Jacob Kielland (17 November 1825 – 19 October 1889) was a Norwegian naval officer and politician, particularly associated with Stavanger.

==Family==
Jacob Kielland was a member of the prominent family of Kielland. He was born in Stavanger to Jacob Kielland and Axeliane Christine (1792–1855), née Zetlitz. His grandfather was Gabriel Schanche Kielland, his uncle Jonas Schanche Kielland. He had four brothers and five sisters, most of them older than he was, even though a few died young. Through his brother Jens Zetlitz Kielland, Jacob Kielland had a nephew Alexander Lange Kielland who became one of the most prominent novelists in Norwegian history.
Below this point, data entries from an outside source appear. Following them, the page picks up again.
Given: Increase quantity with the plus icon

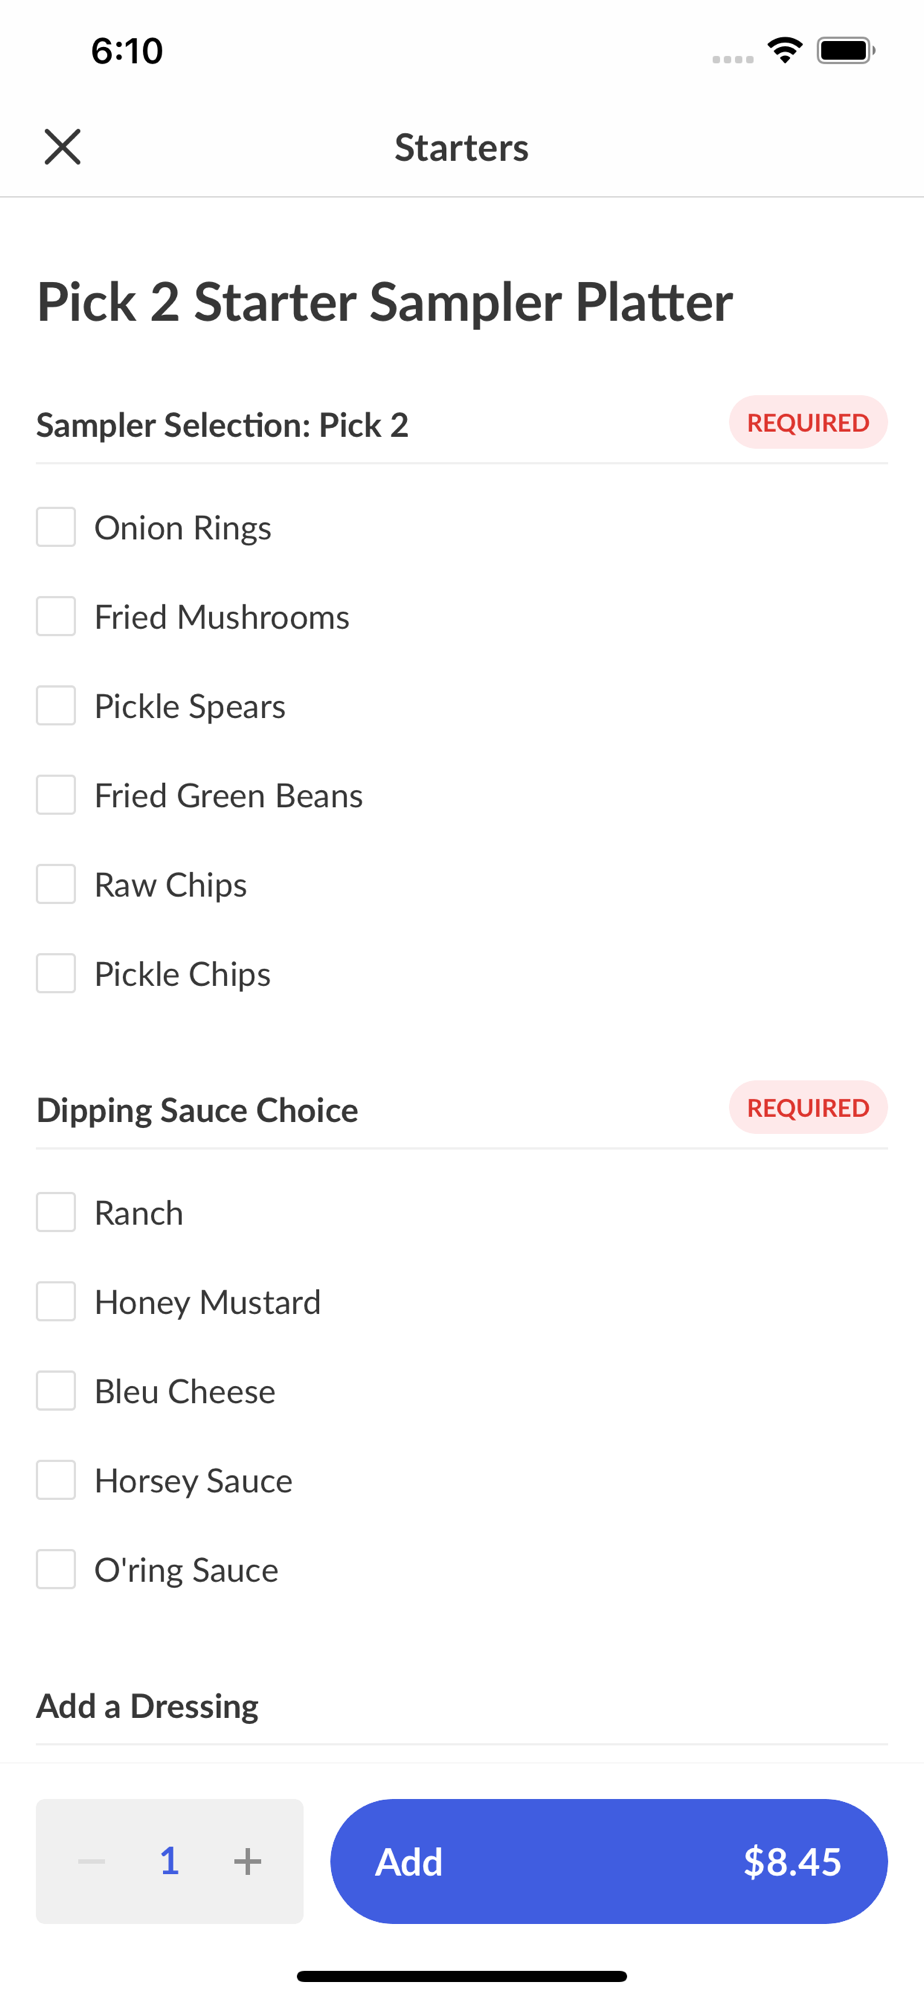Looking at the screenshot, I should pos(247,1861).
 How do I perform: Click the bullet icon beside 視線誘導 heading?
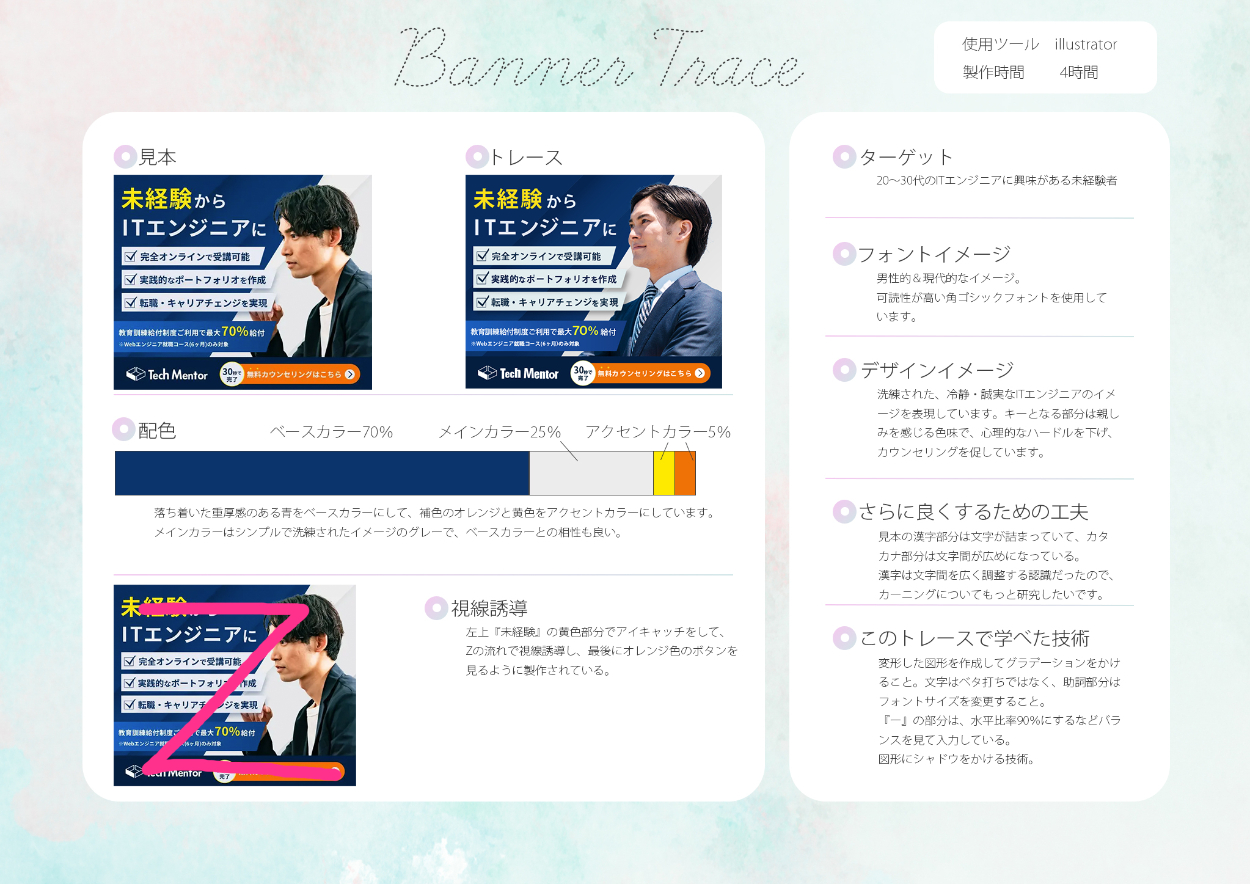[436, 608]
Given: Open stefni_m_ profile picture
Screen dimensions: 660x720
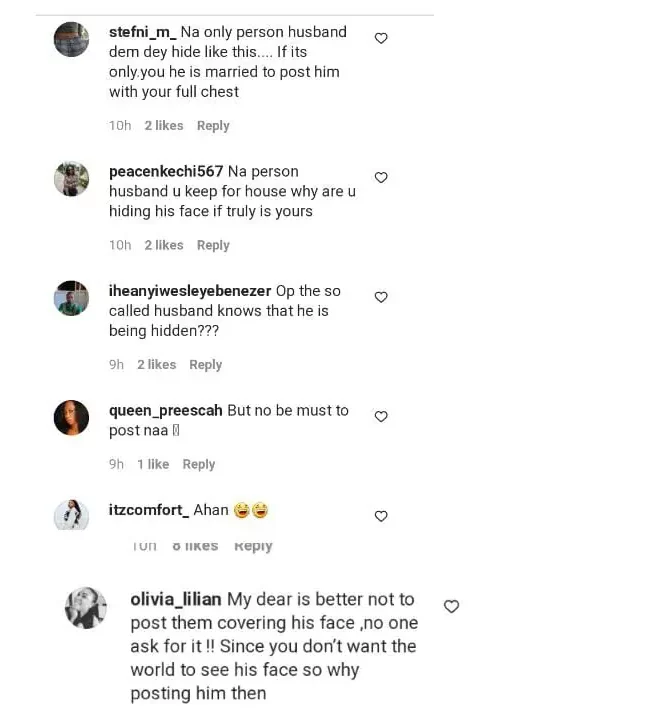Looking at the screenshot, I should click(71, 39).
In March 1849 Jacob Kielland married Thora Margrethe Bendz, daughter of Christian Ahle Bendz (1790–1867) and his wife Frederikke Magdalene (1799–1837) in Fredriksværn. They had five sons and one daughter. One son, Christian Bendz Kielland (1851-1855), died in childhood; he was remembered by giving his name to another son, born subsequently.
- Axel Christian Zetlitz Kielland, a leading jurist
- Jonas Schancke Kielland, politician
- Christian Bendz Kielland, namesake of the deceased brother, a high-ranking civil servant

==Career==
Jacob Kielland started his career in the navy. He was ranked cadet in 1838, sub-lieutenant in 1844, and premier lieutenant in 1856. He had been based in Fredriksværn and Horten, but inherited a third of Ledaal farm in 1863. In 1866 he retired from the navy with the rank of lieutenant captain (lieutenant-commander). He started working with agriculture and gardening.

He was mayor of Stavanger from 1870 to 1871. He was elected to the Norwegian Parliament in 1874, representing the constituency of Stavanger. He had also served as a deputy representative during the term 1871-1873. He was politically conservative.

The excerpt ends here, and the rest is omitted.